Consigna 1 →
Resume el texto en dos oraciones.

Texto →
§ §

Y sin embargo no es así. Hay viejos insensibles al Berlín multicultural de hoy que se engolosinan con nombres y anécdotas de esos twenties que no conocieron pero que la industria de la nostalgia celebra y mantiene en vida como impalpables, redituables fantasmas. Y entrados los años 1960 romanos, cuando los habitués originales de Via Veneto ya habían emigrado desde que La dolce vita hizo pública su disipación elegante, Ennio Flaiano y Federico Fellini pasaron una noche por Piazza del Popolo y al ver las mesas del Rosatti llenas de turistas convencidos de participar en una vida que ellos mismos habían clausurado, el escritor lanzó su frase memorable: “Pobres infelices… se creen que son nosotros”.
Me sorprende descubrir algo parecido con respecto a Nueva York, ciudad que fascina a quien la descubre con la energía y el paladar no estragado de la juventud, pero no cumple sus promesas cuando los años desgastan aquella avidez e inexperiencia. Y son los escritores, más proclives que otros mortales a lamentar el tiempo perdido, quienes han repetido cíclicamente su desencanto.
Entre 1904 y 1905 Henry James volvió a los Estados Unidos después de veintiún años en Europa. Registró sus impresiones de esa visita en The American Scene (1907), donde no cede a la nostalgia a pesar de ver demolidas casas de familia en Boston y en Nueva York. Su asombro ante lo que la inmigración masiva ha hecho del país aparece desmenuzado como las impresiones de un personaje de sus novelas tardías. La visita a un music-hall judío del Lower East Side de Manhattan es una página extraordinaria, donde el espectáculo de la escena le resulta menos interesante que el del público.

§ §

Filas de datos →
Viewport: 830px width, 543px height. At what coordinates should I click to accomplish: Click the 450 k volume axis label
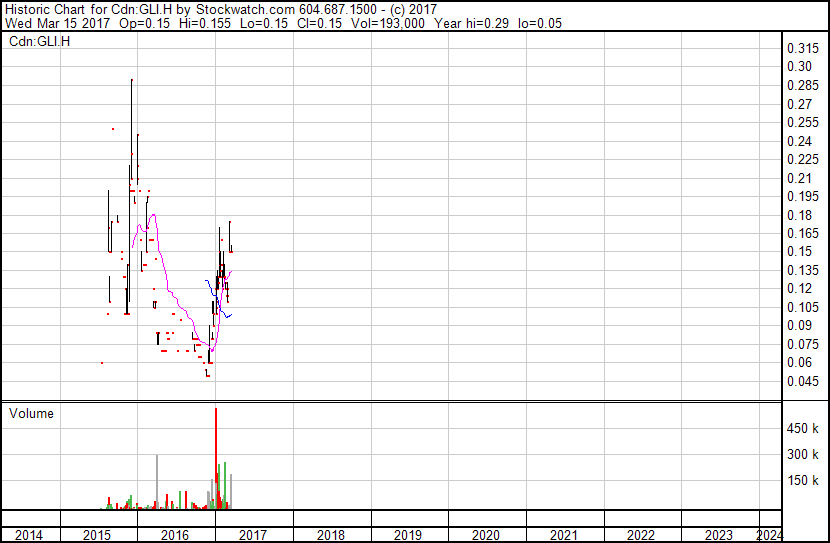click(804, 429)
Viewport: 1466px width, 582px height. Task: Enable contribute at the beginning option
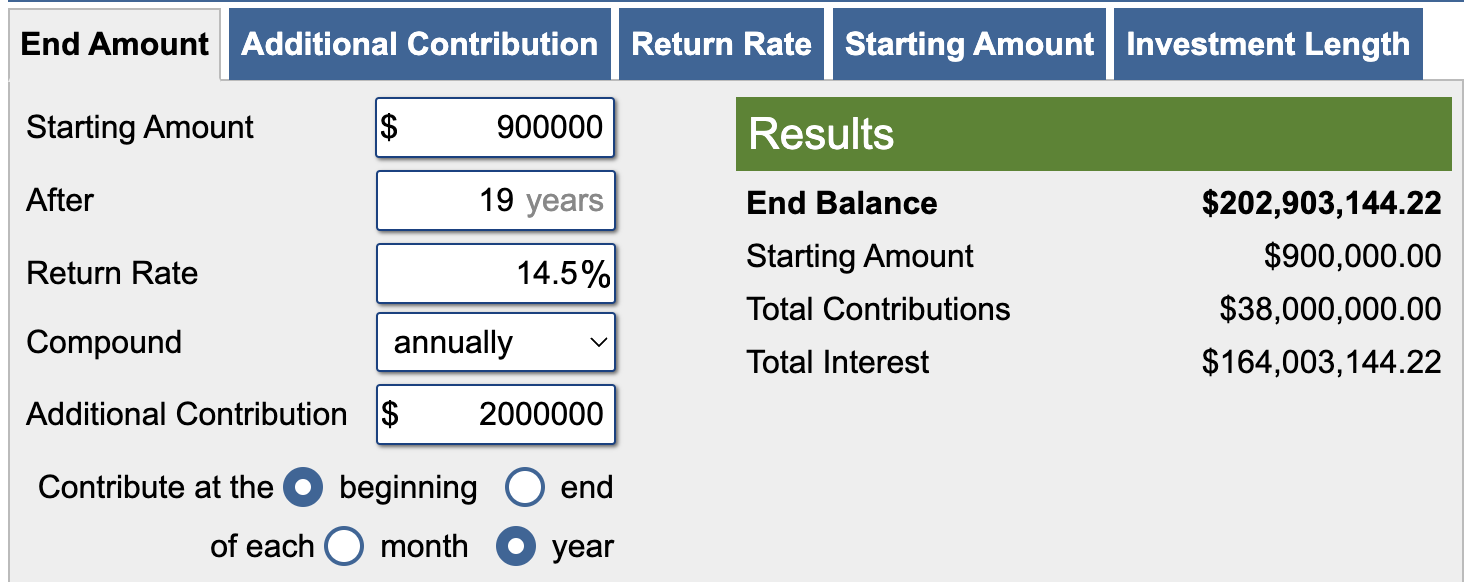(x=303, y=487)
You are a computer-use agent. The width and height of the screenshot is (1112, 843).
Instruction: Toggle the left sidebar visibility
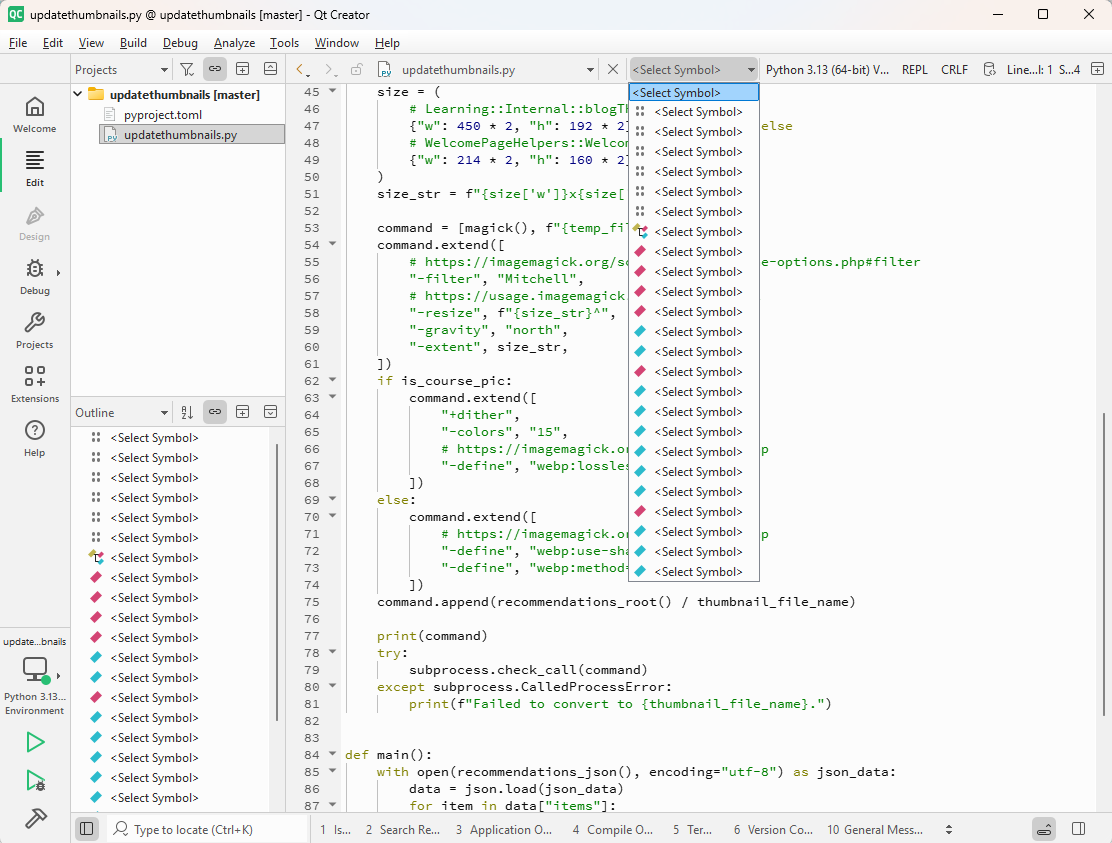87,829
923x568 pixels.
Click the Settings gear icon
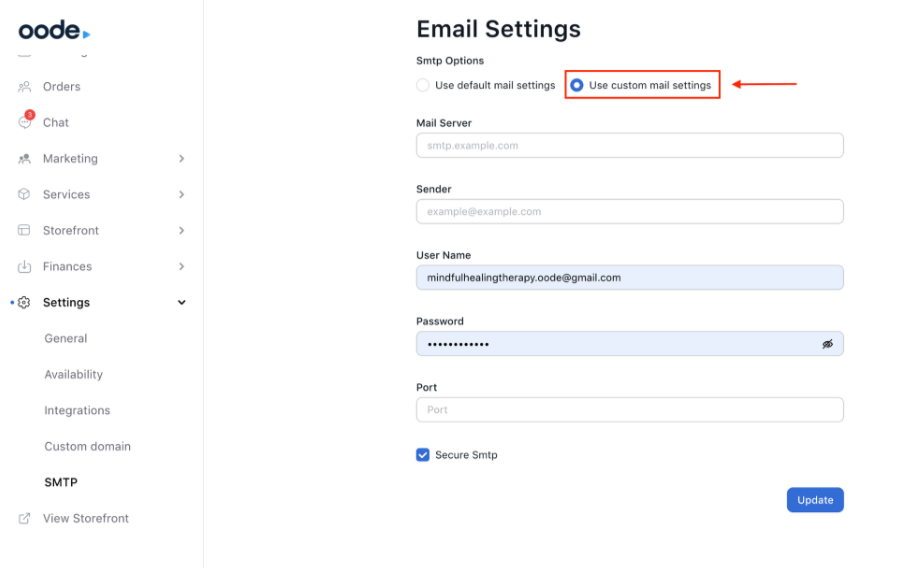25,303
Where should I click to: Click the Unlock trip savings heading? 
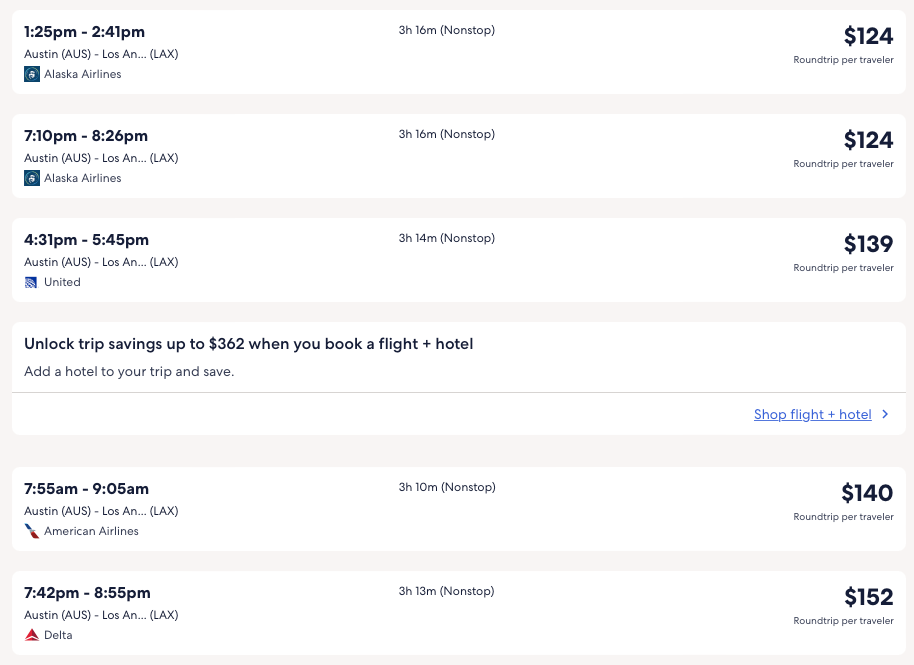pos(248,344)
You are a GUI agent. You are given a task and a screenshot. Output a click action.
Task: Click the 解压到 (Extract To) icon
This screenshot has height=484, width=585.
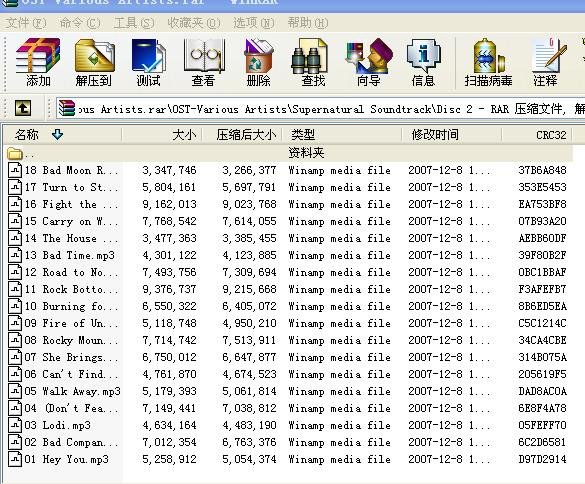pyautogui.click(x=94, y=63)
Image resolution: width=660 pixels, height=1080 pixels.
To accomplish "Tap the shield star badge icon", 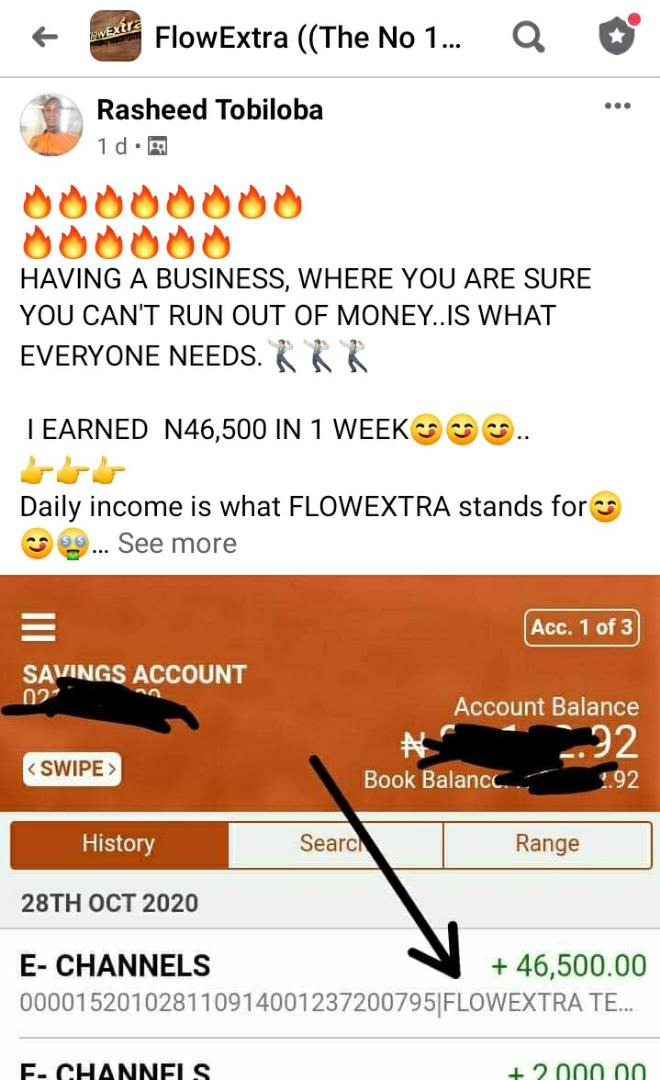I will 617,35.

§ §

Consigna 2 →
Enumera cada línea de las filas que contenga la palabra "height", distinguiendo entre mayúsculas y minúsculas.

Respuesta correcta 1 →
El texto observa que hay quienes se aficionan con nostalgia a épocas que no vivieron, como el Berlín de los años veinte, y recuerda que Ennio Flaiano, al ver a los turistas que llenaban el Rosatti en la Roma de los años sesenta, dijo: "Pobres infelices… se creen que son nosotros". Añade que Nueva York fascina a los jóvenes pero no cumple sus promesas con los años, un desencanto que los escritores han repetido, aunque Henry James, al volver a los Estados Unidos entre 1904 y 1905, no cedió a la nostalgia en The American Scene.

Respuesta correcta 2 →
Viewport: 830px width, 543px height. At what coordinates should I click to accomplish: Click the 450 k volume axis label
Viewport: 1466px width, 582px height. Task: Enable contribute at the beginning option
You are a computer-use agent. The width and height of the screenshot is (1112, 843).
This screenshot has height=484, width=585.
Image resolution: width=660 pixels, height=1080 pixels.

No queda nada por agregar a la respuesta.